AIM OF THE EXERCISE: Copy every one of the rows below, swapping each "GUI agent" for "screen assistant" and keeping the rest unchanged.

━━ RECORDS SHOWN ━━

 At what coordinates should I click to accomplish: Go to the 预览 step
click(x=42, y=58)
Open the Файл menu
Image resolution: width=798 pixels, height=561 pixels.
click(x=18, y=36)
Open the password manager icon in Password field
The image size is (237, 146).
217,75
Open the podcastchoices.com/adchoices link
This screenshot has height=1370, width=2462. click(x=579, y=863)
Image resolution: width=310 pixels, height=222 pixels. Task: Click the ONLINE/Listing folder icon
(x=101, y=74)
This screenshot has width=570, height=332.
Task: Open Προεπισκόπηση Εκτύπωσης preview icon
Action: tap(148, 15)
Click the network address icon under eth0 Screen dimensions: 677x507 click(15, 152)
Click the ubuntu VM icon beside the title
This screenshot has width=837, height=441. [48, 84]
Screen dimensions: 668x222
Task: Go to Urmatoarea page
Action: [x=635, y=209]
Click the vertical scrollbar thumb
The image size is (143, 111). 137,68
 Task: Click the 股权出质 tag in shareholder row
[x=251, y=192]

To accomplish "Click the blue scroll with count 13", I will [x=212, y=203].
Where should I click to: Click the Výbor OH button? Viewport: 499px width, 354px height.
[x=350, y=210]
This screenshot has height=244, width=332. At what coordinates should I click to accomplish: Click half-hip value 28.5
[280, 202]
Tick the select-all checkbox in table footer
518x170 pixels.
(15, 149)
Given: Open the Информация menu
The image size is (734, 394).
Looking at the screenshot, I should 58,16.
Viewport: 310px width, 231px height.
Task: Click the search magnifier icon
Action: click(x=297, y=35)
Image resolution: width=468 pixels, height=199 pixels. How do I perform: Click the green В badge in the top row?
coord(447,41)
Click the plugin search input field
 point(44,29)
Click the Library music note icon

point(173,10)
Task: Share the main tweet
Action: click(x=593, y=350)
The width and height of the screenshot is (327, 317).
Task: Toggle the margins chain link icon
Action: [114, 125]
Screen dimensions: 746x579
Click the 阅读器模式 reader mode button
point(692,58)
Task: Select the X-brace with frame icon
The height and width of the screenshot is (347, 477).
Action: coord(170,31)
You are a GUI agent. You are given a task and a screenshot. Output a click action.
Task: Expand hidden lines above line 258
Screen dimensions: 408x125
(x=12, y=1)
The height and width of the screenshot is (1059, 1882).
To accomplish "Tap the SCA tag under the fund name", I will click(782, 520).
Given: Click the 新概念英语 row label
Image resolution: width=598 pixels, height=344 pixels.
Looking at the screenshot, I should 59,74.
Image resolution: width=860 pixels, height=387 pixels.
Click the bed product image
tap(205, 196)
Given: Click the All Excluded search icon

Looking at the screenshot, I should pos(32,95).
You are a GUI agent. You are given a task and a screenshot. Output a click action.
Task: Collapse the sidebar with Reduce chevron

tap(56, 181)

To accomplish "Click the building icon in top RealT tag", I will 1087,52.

━━━

THE ANSWER:
 At what coordinates should I click to accomplish: Go to the 预览 step
click(x=42, y=58)
Open the Файл menu
Image resolution: width=798 pixels, height=561 pixels.
click(x=18, y=36)
Open the password manager icon in Password field
The image size is (237, 146).
217,75
Open the podcastchoices.com/adchoices link
This screenshot has height=1370, width=2462. click(x=579, y=863)
Image resolution: width=310 pixels, height=222 pixels. Task: Click the ONLINE/Listing folder icon
(x=101, y=74)
This screenshot has width=570, height=332.
Task: Open Προεπισκόπηση Εκτύπωσης preview icon
Action: tap(148, 15)
Click the network address icon under eth0 Screen dimensions: 677x507 click(15, 152)
Click the ubuntu VM icon beside the title
This screenshot has width=837, height=441. [48, 84]
Screen dimensions: 668x222
Task: Go to Urmatoarea page
Action: [x=635, y=209]
Click the vertical scrollbar thumb
The image size is (143, 111). 137,68
 Task: Click the 股权出质 tag in shareholder row
[x=251, y=192]

To accomplish "Click the blue scroll with count 13", I will [x=212, y=203].
Where should I click to: Click the Výbor OH button? Viewport: 499px width, 354px height.
[x=350, y=210]
This screenshot has height=244, width=332. At what coordinates should I click to accomplish: Click half-hip value 28.5
[280, 202]
Tick the select-all checkbox in table footer
518x170 pixels.
(15, 149)
Given: Open the Информация menu
The image size is (734, 394).
Looking at the screenshot, I should 58,16.
Viewport: 310px width, 231px height.
Task: Click the search magnifier icon
Action: click(x=297, y=35)
Image resolution: width=468 pixels, height=199 pixels. How do I perform: Click the green В badge in the top row?
coord(447,41)
Click the plugin search input field
 point(44,29)
Click the Library music note icon

point(173,10)
Task: Share the main tweet
Action: click(x=593, y=350)
The width and height of the screenshot is (327, 317).
Task: Toggle the margins chain link icon
Action: [114, 125]
Screen dimensions: 746x579
Click the 阅读器模式 reader mode button
point(692,58)
Task: Select the X-brace with frame icon
The height and width of the screenshot is (347, 477).
Action: coord(170,31)
You are a screen assistant. You are given a task and a screenshot. Output a click action.
Task: Expand hidden lines above line 258
Screen dimensions: 408x125
(x=12, y=1)
The height and width of the screenshot is (1059, 1882).
To accomplish "Tap the SCA tag under the fund name", I will click(782, 520).
Given: Click the 新概念英语 row label
Image resolution: width=598 pixels, height=344 pixels.
Looking at the screenshot, I should 59,74.
Image resolution: width=860 pixels, height=387 pixels.
Click the bed product image
tap(205, 196)
Given: Click the All Excluded search icon

Looking at the screenshot, I should pos(32,95).
You are a screen assistant. You are given a task and a screenshot. Output a click action.
Task: Collapse the sidebar with Reduce chevron

tap(56, 181)

To accomplish "Click the building icon in top RealT tag", I will 1087,52.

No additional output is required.